Exercise of Rights:         After the Distribution Date, each Right will entitle
                            the holder to purchase, for a Purchase Price of $42,
                            one one-hundredth of a share of Series A Junior
                            Participating Preferred Stock, par value $.01 per
                            share (the "Preferred Stock").

"Flip-in" Trigger:          If any person acquires 15% or more of the
                            outstanding Common Stock (such person being an
                            "Acquiring Person"), then promptly thereafter each
                            Right (other than Rights owned by such Acquiring
                            Person or transferees thereof, which Rights become
                            void) automatically becomes a right to buy, at the
                            Purchase Price, in lieu of one one-hundredth of a
                            share of Preferred Stock, that number of shares of
                            Common Stock (or, in certain circumstances, cash,
                            property or other securities, including nonvoting
                            common stock, of the Company), having a market value
                            of twice the Purchase Price.

Exchange Option:            If a "Flip-in" trigger has occurred, and prior to
                            the acquisition by any Acquiring Person of 50% of
                            the Common Stock, the Board may, in lieu of allowing
                            the Rights to be exercised, require each outstanding
                            Right to be exchanged for one share of Common Stock.

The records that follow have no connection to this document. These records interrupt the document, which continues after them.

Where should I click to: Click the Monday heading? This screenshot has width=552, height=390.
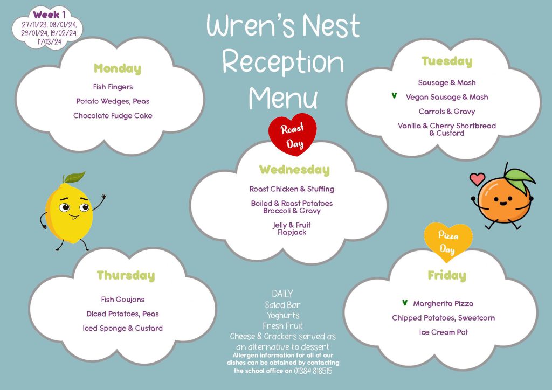(x=118, y=68)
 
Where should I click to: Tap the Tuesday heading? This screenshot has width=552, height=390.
(x=447, y=61)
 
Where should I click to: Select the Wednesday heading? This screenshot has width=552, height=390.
(x=294, y=170)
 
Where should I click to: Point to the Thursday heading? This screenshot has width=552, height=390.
(x=126, y=275)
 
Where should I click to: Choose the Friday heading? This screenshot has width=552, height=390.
(x=447, y=275)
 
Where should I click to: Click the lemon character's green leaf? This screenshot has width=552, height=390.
(x=74, y=177)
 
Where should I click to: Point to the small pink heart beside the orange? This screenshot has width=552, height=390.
(x=478, y=179)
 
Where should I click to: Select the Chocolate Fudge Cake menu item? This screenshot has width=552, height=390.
(x=113, y=116)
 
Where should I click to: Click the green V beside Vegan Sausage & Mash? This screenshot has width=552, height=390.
(x=394, y=96)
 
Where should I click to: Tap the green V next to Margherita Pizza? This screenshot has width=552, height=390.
(x=405, y=302)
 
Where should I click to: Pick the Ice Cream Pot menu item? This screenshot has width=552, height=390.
(x=443, y=332)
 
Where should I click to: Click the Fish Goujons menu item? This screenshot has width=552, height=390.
(x=122, y=300)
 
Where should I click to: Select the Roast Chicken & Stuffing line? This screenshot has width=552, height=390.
(x=292, y=189)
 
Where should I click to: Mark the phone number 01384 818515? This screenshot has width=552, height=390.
(x=313, y=371)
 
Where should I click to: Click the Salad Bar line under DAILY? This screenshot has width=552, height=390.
(x=282, y=305)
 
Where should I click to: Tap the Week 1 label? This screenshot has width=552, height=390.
(x=49, y=15)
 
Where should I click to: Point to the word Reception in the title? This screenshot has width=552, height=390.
(x=283, y=62)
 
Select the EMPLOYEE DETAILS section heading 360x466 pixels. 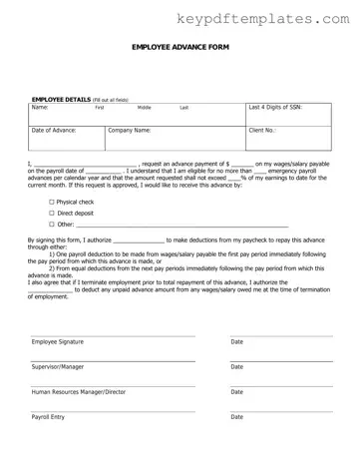tap(63, 101)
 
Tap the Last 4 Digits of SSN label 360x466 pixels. tap(273, 107)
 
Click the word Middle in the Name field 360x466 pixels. tap(144, 107)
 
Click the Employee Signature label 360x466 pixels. tap(58, 342)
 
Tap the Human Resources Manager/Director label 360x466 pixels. tap(79, 392)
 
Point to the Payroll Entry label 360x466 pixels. tap(48, 417)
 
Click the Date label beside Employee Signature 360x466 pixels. tap(237, 342)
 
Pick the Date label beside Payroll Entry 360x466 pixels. tap(237, 417)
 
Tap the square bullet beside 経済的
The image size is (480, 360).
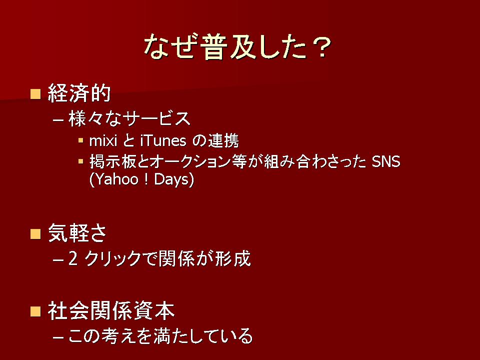click(36, 94)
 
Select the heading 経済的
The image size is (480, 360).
click(80, 93)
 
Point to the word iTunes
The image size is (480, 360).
click(163, 141)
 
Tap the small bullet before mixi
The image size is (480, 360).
click(81, 140)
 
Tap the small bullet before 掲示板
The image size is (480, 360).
click(81, 161)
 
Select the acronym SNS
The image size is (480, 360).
click(386, 162)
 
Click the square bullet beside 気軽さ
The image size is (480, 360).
click(36, 234)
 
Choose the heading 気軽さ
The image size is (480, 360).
click(77, 233)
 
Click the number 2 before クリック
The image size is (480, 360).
click(73, 258)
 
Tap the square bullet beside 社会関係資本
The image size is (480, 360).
click(36, 312)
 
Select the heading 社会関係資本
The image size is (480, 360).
click(111, 310)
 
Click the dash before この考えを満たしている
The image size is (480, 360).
click(58, 338)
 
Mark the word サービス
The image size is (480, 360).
click(158, 118)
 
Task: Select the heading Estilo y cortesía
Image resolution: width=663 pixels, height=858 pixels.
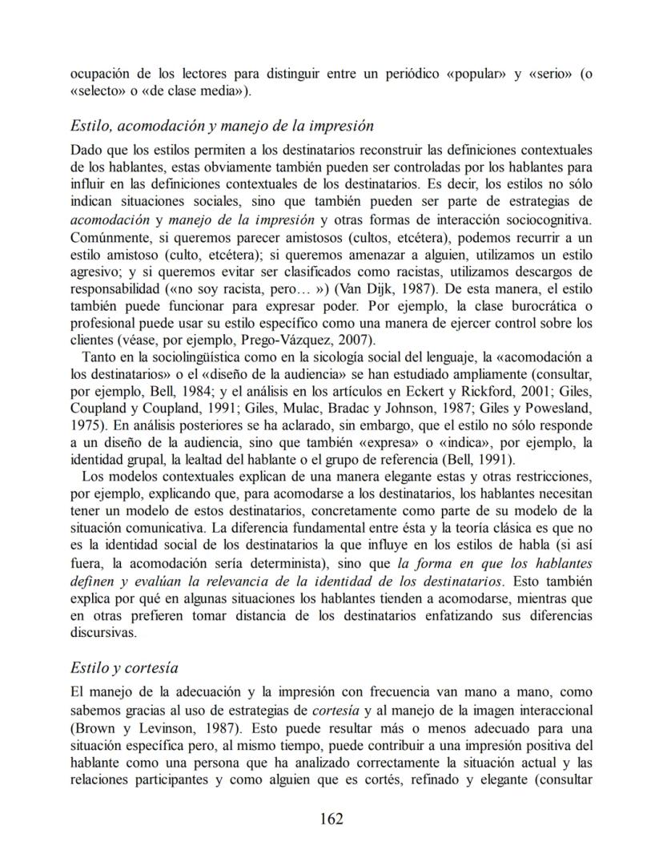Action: pos(124,667)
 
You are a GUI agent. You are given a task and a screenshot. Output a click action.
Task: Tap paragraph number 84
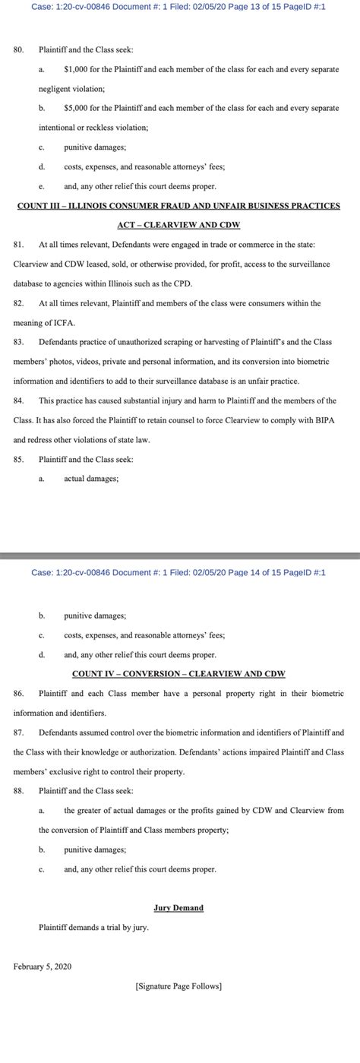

                                      C-1


"Flip-over" Trigger:        After a person becomes an Acquiring Person, the
                            Company may not consolidate or merge or sell 50% or
                            more of its assets or earning power to any person or
                            entity unless proper provision is made so that each
                            Right would thereafter become a right to buy, at the
                            Purchase Price, the number of shares of Common Stock
                            (or similar equity interest) of such person or
                            entity having a market value of twice the Purchase
                            Price.

Redemption:                 The Company may redeem the Rights in whole, but not
                            in part, at a price of $.01 per Right, payable, at
                            the option of the Company, in cash, shares of Common
                            Stock or such other consideration as the Board of
                            Directors may determine. The redemption period will
                            expire when an Acquiring Person has become such.
                            Immediately upon the effectiveness of the action of
                            the Board of Directors ordering redemption of the
                            Rights, the Rights will terminate and the only right
                            of the holders of Rights will be to receive the $.01
                            redemption price.

Power to Amend:             The Board may amend the Plan in any respect (with
                            the exception of the ten year term and the
                            Redemption Price) until the Rights are no longer
                            redeemable. Thereafter, the Board may amend the Plan
                            only to a limited extent and under limited
                            circumstances.

Expiration:                 The Rights will expire ten years from the date of
                            their issuance.